At the same time, in a day and age where everything seems to moving so rapidly and we are living in a society full of such immorality and haraam surrounding us, naturally good upbringing of children is vital, and it is worrying for me, even as an unmarried individual, the prospect of my children being brought up in a society where there is so many anti Islamic sentiment, and an anti Islamic lifestyle, in public.. But if you bring up your kids well, insha ‘ allah they wont even be tempted to do haraam things.. I wonder islamically what the perspective of this is… whether its okay to spy on your own children and constantly monitor them, and be unnecessarily suspicious?? I mean, I feel like I would check their browsing history etc, but I wouldn’t tell them that I was doing so, just in case something had gone wrong.. and I wasn’t fully aware. First and foremostly, I would make du’aa for them, and give them the best Islamic upbringing that I could, at home, as well as other areas, so they understand how to implement and live Islam, in this world.. so that they don’t feel lost/confused/pulled by external influences/the pressures of a degrading society.. I want to make du’aa so that Allah s.w.t can protect my children. And I want to fulfil my duties as a Muslim mother, and I don’t just mean teaching my kids about Islam as in Islamic knowledge, actions and so forth, but have a happy and bright, positive and blessed, loving Islamic household, where we live Islam and help each other.

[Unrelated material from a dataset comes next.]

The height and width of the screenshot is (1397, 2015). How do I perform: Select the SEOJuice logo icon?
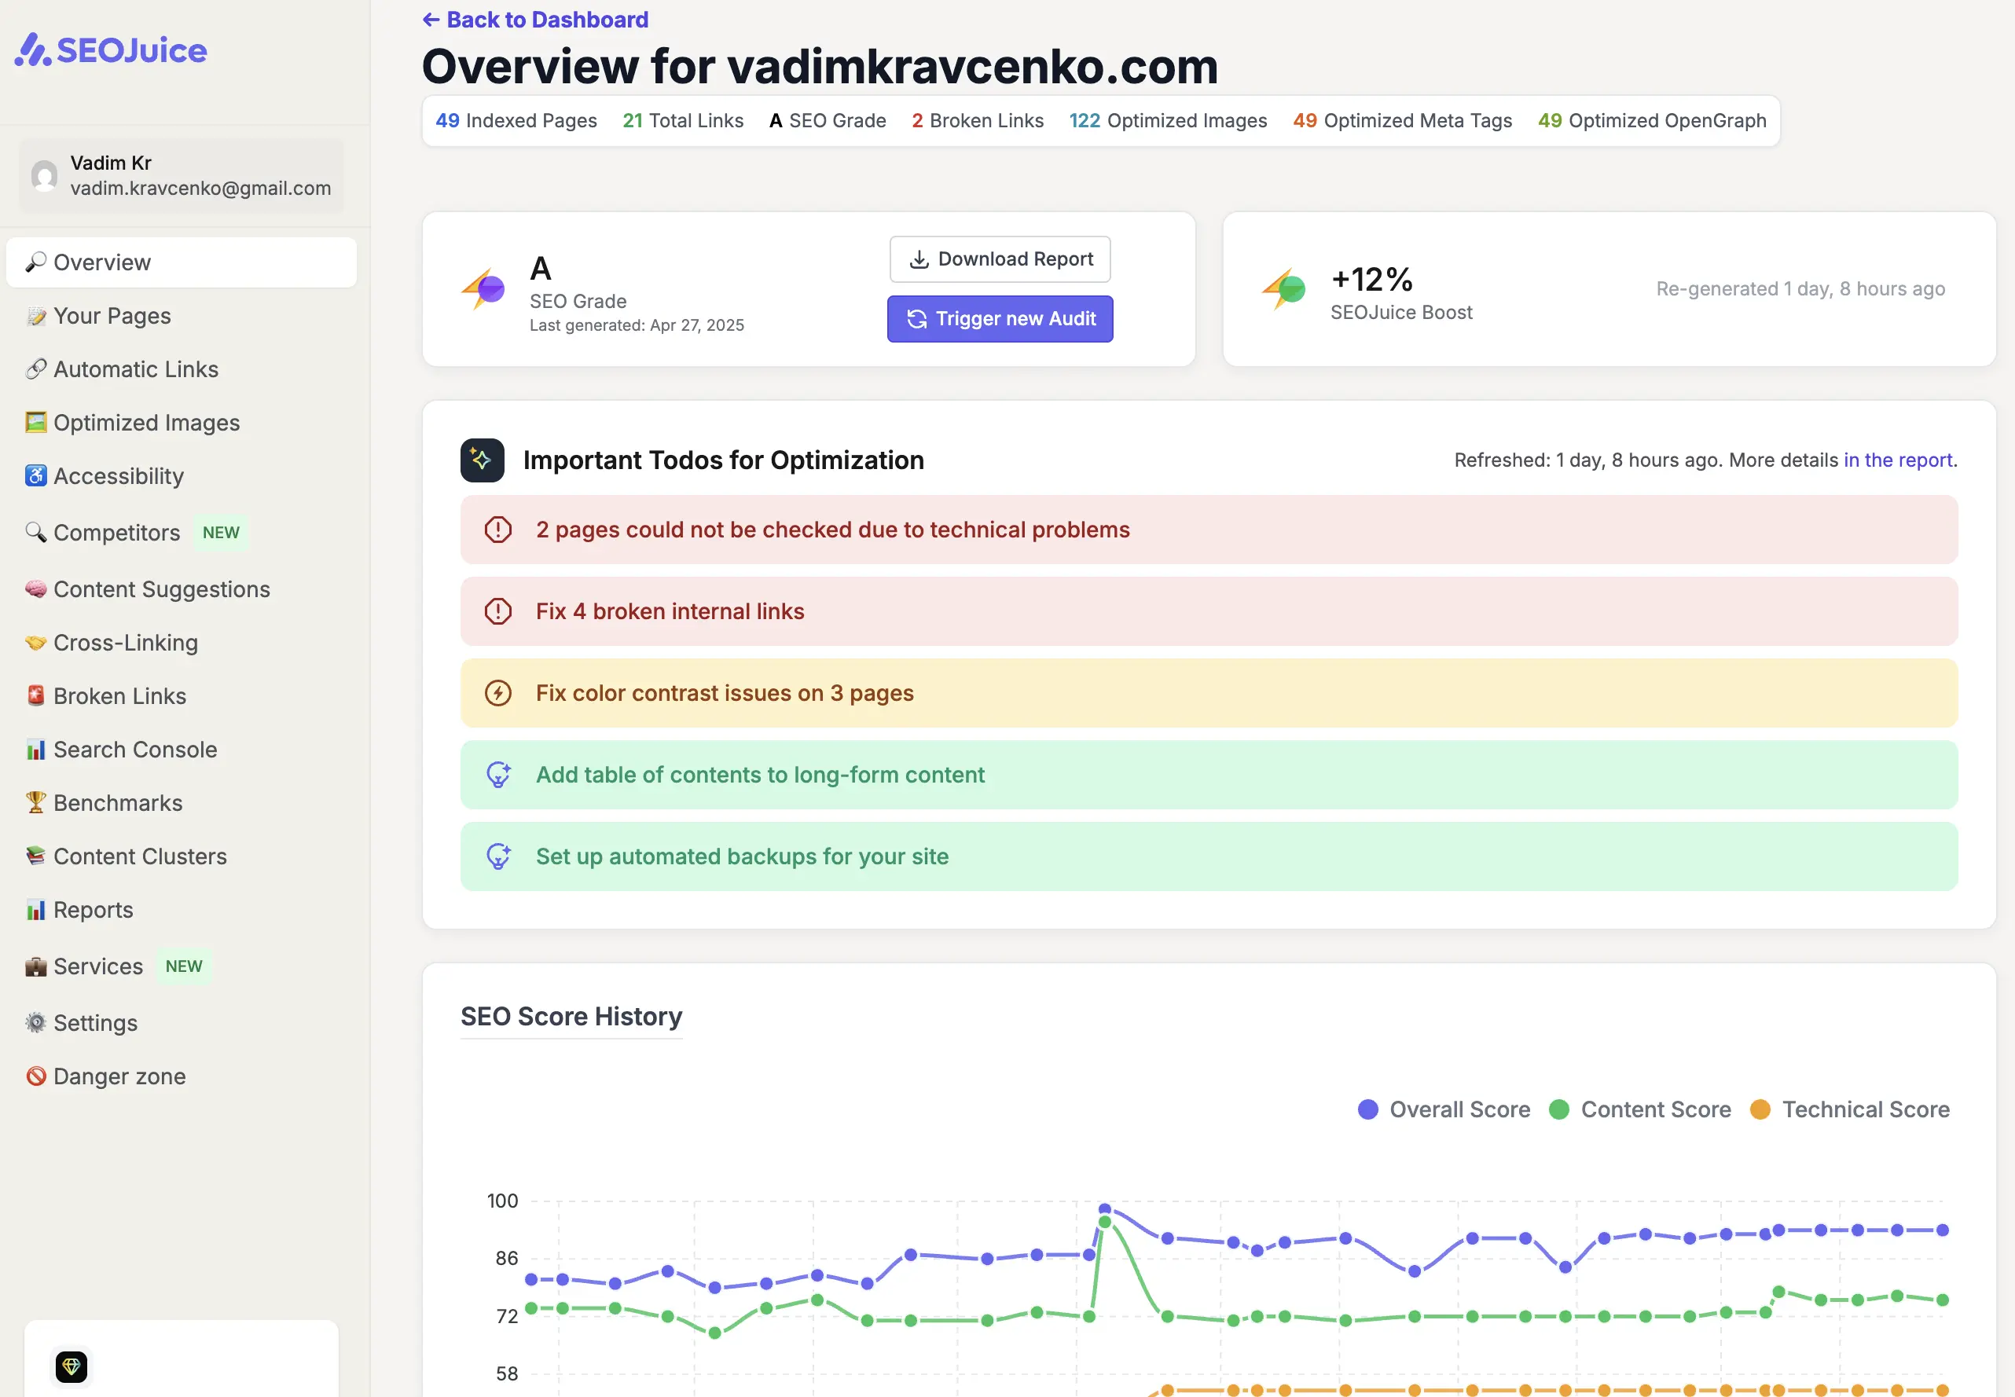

If my kids have issues with anything or want to know something.. I hope they can approach me, and I can clarify what they wish to know… rather than seeking external sources, to do so. I think I will get tempted and worried and end up checking their browser history and so forth, but I don’t want to be paranoid and spying all the time.. I want to trust them, and I don’t want them to betray my trust.. in fact not my trust, that’s not what is important.. I want them to not betray the trust they have taken when they are the Ummah of Muslims.. and have the shahadah in their heart Insha ‘ Allah. I want to give them the tools to grow up independently and confidently, to stay on the straight path, and to be conscious of Allah s.w.t in every element of their life. I don’t want me to the reason as to why they aren’t doing something.. I want it to because they know it’s wrong, and they don’t want to displease, Allah s.w.t

I don’t want them to feel restricted or oppressed, I don’t want them to feel like they’re ‘missing out’ because they’re not.. they’re only missing out on bad stuff, and enjoying the halal and the good things. I don’t want them to do things and have lots of knowledge robotically, I want them to feel true love of Islam, I want them to feel happy about this, and understand the blessing they have for being part of our Ummah, as being a child that is born into the Shahadah. I’m not saying I wont keep an eye on their internet sites, or that I wont disclipine bad behaviour.. of course I will, but I (nor my husband) would ever hit our child (in any way) physically, I don’t want to shout at them either, but I want to disclipine them in other ways.. and ensure they are doing the right by occasionally checking. Not talking about blind trust, but by knowing them.. their actions, thoughts, being open so they can approach us regularly about any questions they have, and so forth. I hope I’m not talk and no action.. and I can live by bringing them up the correct way Islamically using the best approaches.

May Allah s.w.t keep all of us firm on the straight path, and guide our children firmly on the straight path. Ameen.